А посмотреть было на что! Такой, как она, достаточно прислать письмо со случайным набором символов, чтобы адресат на коленях, как Кай, стал собирать осколки мертвых букв, пытаясь расшифровать ее послание. Он переставлял бы символы так и этак, переводя из латиницы в кириллицу, надеясь, что набор бессмыслицы, попавший ему в руки, – лишь обычная ошибка билингва, забывшего сменить языковой интерфейс. Так из какофонии вроде «lfdfq dcnhtnbvcz» должно было бы получиться «давай встретимся». И пока она не успела заметить ошибки и прислать исправленный вариант, получатель абракадабры отправил бы в ответ какую-нибудь очаровательную сентенцию.

Тонкий намек, терпкий и манящий, который ей пришлось бы расшифровать.

Что за сокровища присылал бы он ей! Каждое новое слово в цепочке становилось бы приманкой, обещанием еще большего удовольствия, приглашением к танцу со словами (будто танцу со шпагами) – этому отточенному и филигранному представлению, в которое она невольно оказалась бы втянутой.

Сначала можно было бы отправить ей что-нибудь из отполированных классиков, а потом, на десерт, вычурную строфу из произведений изобретателя смайла. Что-нибудь вроде: «О, поклянись, что веришь в небылицу, что будешь только вымыслу верна, что не запрешь души своей в темницу, не скажешь, руку протянув – стена…»

Но сейчас все было иначе. Стоило ей написать «tuk-tuk», и в голове Акопяна тут же образовалась словесная пробка.

Мысли гудели, хлопали дверьми, взывали к светофору, тщетно требуя включить «зеленый»… и не двигались с места.

Акопян написал ответ.

Cтер, чертыхнулся, написал еще, добавил смайлик, убрал смайлик.

Инстинкт Акопяна-охотника, первобытного дикаря с гиканьем несущегося за яркой добычей, взял верх над Акопяном-меланхоликом.

Наконец руки набрали фразу и отправили ее вглубь сети…

Уже нажав «enter» он обнаружил, что вместо цепочки с таким трудом рождавшихся слов, переслал назад пустой ящичек для сообщений…

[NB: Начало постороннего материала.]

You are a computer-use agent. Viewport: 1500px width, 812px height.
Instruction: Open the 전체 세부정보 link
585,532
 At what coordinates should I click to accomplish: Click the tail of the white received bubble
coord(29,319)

Не хватало только смайлика в конце, чтобы расписаться в собственном бессилии…

Но она ответила.

«Я сижу в чужой стране и скучаю. А ты?»

«Я? Вот уже полгода не выбирался из Киева, сплошная работа. Тебе не понять…»

«Ты хочешь сказать, мне не понять что такое работа?»

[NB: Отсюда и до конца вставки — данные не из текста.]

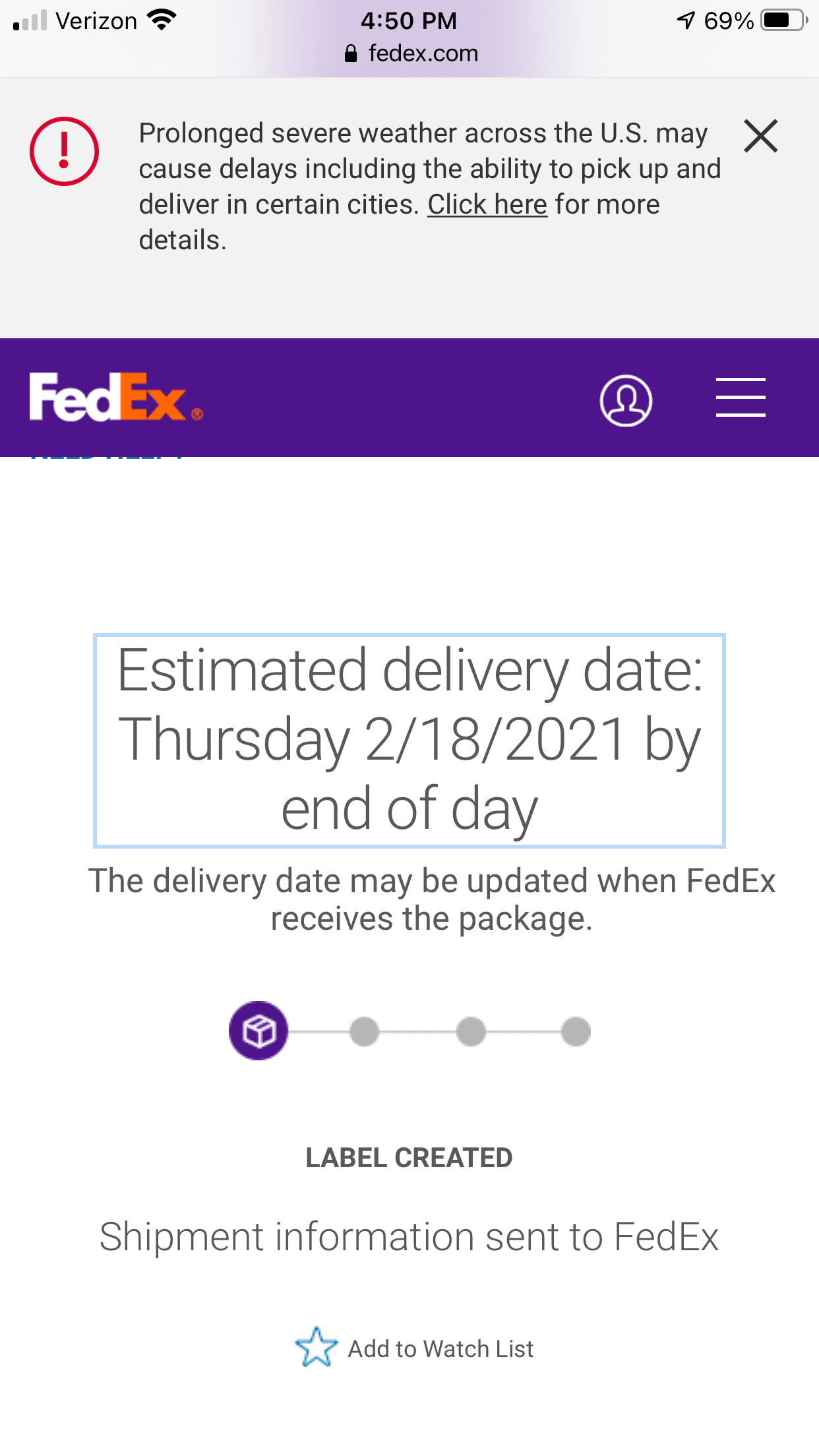Dismiss the severe weather alert banner
The width and height of the screenshot is (819, 1456).
point(760,136)
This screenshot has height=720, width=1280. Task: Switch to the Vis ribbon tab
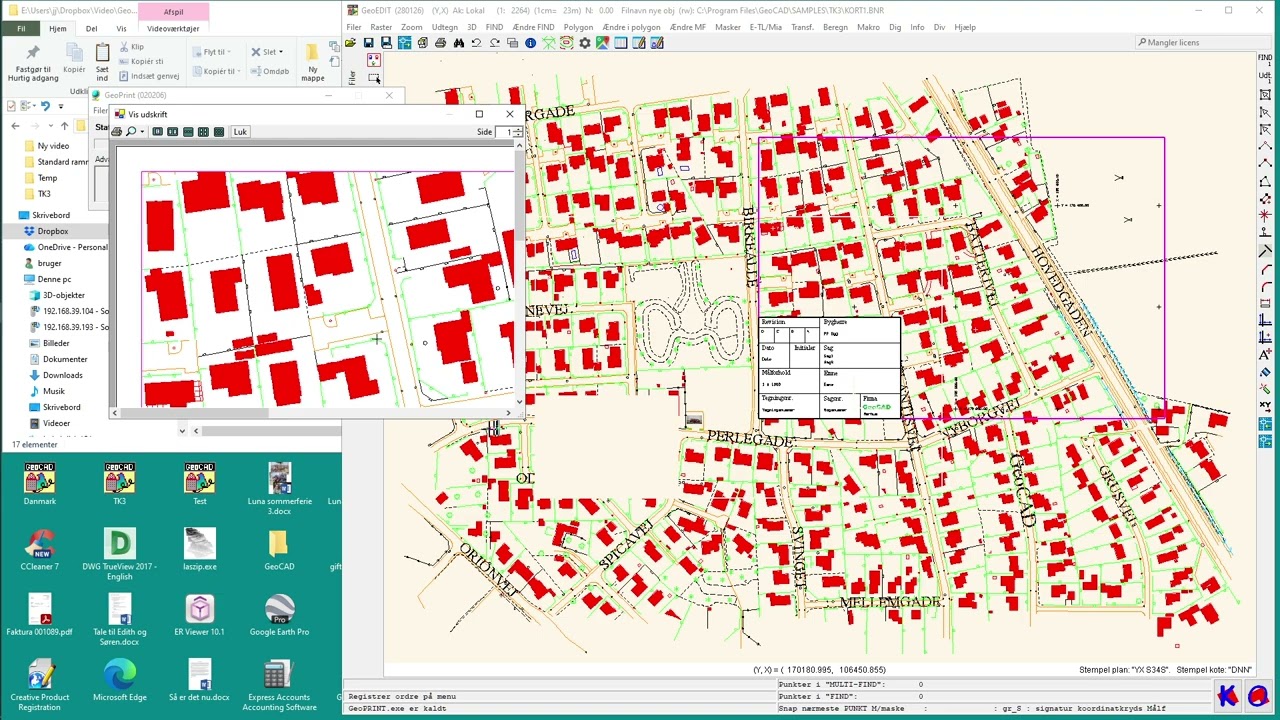tap(121, 29)
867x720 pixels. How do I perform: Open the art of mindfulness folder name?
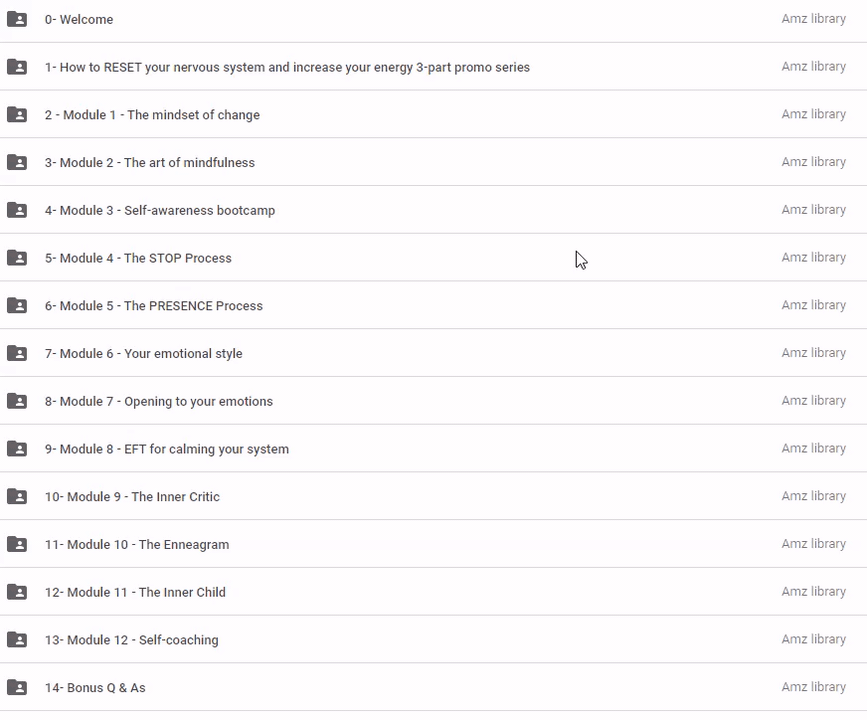tap(149, 163)
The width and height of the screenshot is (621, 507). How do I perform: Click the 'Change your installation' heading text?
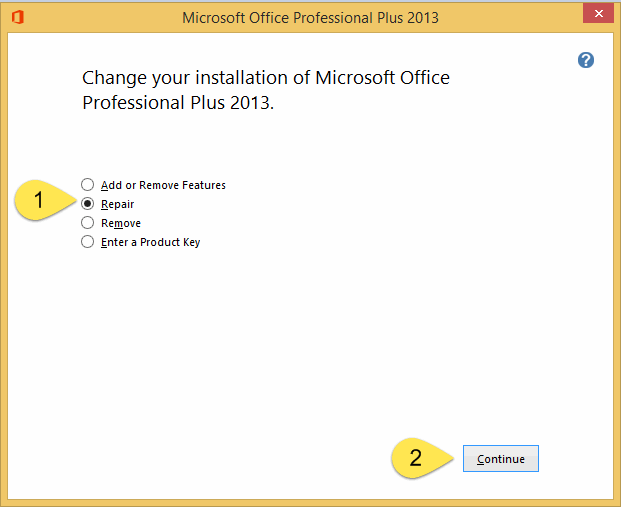[x=266, y=78]
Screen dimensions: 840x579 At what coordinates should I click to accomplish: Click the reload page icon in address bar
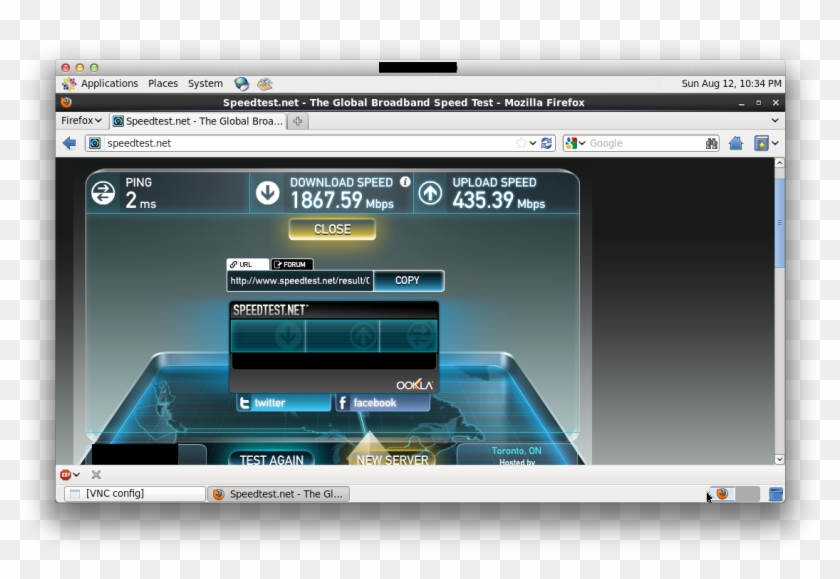click(x=547, y=143)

Где-то там, в Токио, ее лицо сделалось разъяренным. Ей показалось, что он, еще не зная ее, уже прилепил ценник.

Как же она устала от людей, полагающих, что ходить по подиуму – самое легкое из приятных ничегонеделаний. Следующее за ним – только мягкая, фривольная походка дорогой шлюхи, работающей на одного, в худшем случае – двух-трех хозяев, занятой, собственно, делом не больше часа в день.

«Итак, ты ходишь по подиуму в потрясных шмотках, и заставляешь маленьких человечков подпрыгивать от восторга?» – в конце строки он прибавил самый самоуверенный смайлик из всех, что были под рукой.

Шутить пытается…

Не смешно, Акопян.

Неуклюже, Акопян.

Или даже: «Ну и дурак ты, Акопян!»

Вот чем обычно возвращались ему остроты.

«Они не такие уж симпатичные, чтоб ты знал» – на том краю света она продолжала шипеть от злости.

А в голове у него вертелся еще с десяток вопросов, таких же идиотских, как предыдущий. Задающий слишком много вопросов никогда не получит того, что достанется тихому и скромному наблюдателю. Теперь уже мы с Акопяном знаем это, а ведь раньше каждый из нас привык спрашивать, не заботясь о результате.

Ответы получались размытые и уклончивые, а люди прятались в своих скорлупках, чтобы больше уже никогда не высунуться из них.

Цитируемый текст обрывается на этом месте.